« Iron Man » en réalité : l’armée de Terre teste des exosquelettes dopés à l’IA
L’innovation technologique franchit une nouvelle étape au sein des forces armées françaises. À Bourges, les unités de maintenance expérimentent des armures de nouvelle génération pour alléger le fardeau des soldats et optimiser la logistique sur le terrain.
C’est un tournant majeur pour le « soldat augmenté ». Sous l’égide des Écoles militaires de Bourges (EMB), la Brigade de maintenance a lancé une série de tests intensifs portant sur plusieurs modèles d'exosquelettes. Cette initiative, révélée par le portail spécialisé Opex360, mobilise les experts du 8e et du 4e Régiment du matériel (RMAT).
La fin du mal de dos pour les logisticiens?

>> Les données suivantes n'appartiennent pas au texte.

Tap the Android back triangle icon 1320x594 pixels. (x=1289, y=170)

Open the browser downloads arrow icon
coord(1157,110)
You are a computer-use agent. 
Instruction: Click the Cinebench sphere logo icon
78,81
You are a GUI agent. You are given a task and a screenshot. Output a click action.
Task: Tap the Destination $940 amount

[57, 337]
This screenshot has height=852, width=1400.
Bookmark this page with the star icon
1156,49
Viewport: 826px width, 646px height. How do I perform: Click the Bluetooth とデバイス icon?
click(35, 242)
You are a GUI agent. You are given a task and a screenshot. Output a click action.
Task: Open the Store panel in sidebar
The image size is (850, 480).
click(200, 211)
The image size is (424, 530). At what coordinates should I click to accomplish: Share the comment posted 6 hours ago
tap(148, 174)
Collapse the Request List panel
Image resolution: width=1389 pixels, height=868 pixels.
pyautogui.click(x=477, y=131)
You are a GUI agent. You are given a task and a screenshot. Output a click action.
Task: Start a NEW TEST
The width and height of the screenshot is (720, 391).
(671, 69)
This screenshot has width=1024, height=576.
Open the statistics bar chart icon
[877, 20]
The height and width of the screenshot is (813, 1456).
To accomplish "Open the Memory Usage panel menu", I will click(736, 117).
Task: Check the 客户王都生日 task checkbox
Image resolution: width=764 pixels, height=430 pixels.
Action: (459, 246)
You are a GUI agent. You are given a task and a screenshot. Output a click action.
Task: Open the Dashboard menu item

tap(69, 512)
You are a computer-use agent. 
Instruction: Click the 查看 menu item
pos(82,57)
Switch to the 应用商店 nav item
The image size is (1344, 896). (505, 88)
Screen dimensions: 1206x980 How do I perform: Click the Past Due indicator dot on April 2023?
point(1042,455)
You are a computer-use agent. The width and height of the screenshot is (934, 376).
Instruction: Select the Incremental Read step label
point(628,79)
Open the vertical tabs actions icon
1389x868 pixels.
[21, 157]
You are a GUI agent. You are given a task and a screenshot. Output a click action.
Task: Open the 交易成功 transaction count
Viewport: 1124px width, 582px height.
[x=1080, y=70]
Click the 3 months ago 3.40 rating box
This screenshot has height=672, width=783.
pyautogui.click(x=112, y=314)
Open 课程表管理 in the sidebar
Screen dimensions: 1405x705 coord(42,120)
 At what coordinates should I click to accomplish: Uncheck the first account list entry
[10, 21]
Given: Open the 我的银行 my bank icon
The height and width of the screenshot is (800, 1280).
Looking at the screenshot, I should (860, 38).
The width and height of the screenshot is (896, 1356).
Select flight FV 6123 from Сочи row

Dans le secteur de la maintenance, les militaires manipulent quotidiennement des charges lourdes : obus, moteurs de blindés ou plaques de blindage. Pour répondre à cette problématique de pénibilité, l’armée française mise sur deux approches technologiques distinctes:
- L’approche tricolore avec RB3D: L’entreprise française propose les modèles Exoviti et Exoback. Ce sont des systèmes dits « passifs » : sans moteur, ils redistribuent le poids vers le sol grâce à une mécanique de précision, réduisant l'effort musculaire de 10 à 40 %.
- L’offensive high-tech de German Bionic: Le modèle Apogee (Exia) introduit, lui, l’intelligence artificielle. Cet exosquelette actif assiste chaque mouvement grâce à des servomoteurs capables de compenser jusqu'à 30 kg de charge, tout en analysant en temps réel les postures du soldat pour prévenir les blessures.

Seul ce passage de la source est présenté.